Finite state transducer library. Minimalistic pure C implementation. This project is mostly inspired by OpenFST library (http://www.openfst.org) by Michael Riley and Mehriar Mohri. The main focus here is a performance and simplicity.
The package could be used to construct n-gram language models and as a construction block for decoders in speech recognition and spelling correction. It could be used for the tasks of discrete optimization on sequences (e.g. levenstein distance).
Let's create an automaton that accepts "(01)*" regular language. We need a fscompile command:
echo "\
0 1 0 0
1 0 1 1
0" | fscompile > automaton.t
Each line contains either transition or final state.
Transition line format:
- source state
- destination state
- input label
- output label
- (optional) weight
Final state line contains only a number of a state.
To print it just invoke fsprint command:
fsprint automaton.t
or as usual pipe:
cat automaton.t | fsprint
To compose transducers one should use the fscompose command:
fscompose aut0.t aut1.t > aut3.t
It could be done in the pipe style with more then two automata:
cat aut0.t | fscompose - aut1.t | fscompose - aut2.t > aut3.t
Warning: a proper sorting of input/output arcs could be significantly increase the performance.
Use fsshort command to get the the transducer with the shortest path:
fsshort automaton.t > shortest_path.t
We could draw automaton using fsdraw command. To actually render it you need dot utility from the Graphviz package. Make sure you have Graphviz (http://www.graphviz.org) package properly installed.
To render a transducer to png file use the following:
fsdraw automaton.t | dot -Tpng > automaton.png

**SOURCE MATERIAL:**

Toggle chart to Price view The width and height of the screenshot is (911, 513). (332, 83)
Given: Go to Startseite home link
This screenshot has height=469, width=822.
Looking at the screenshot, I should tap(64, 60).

**GOAL 1:** According to the transducer library page, what must be installed to actually render a drawn automaton?
**GOAL 2:** Transcribe the transducer library page from "Finite state transducer" up to and including "performance and simplicity.".

**FULL OUTPUT 1:** The dot utility from the Graphviz package.

**FULL OUTPUT 2:**
Finite state transducer library. Minimalistic pure C implementation. This project is mostly inspired by OpenFST library (http://www.openfst.org) by Michael Riley and Mehriar Mohri. The main focus here is a performance and simplicity.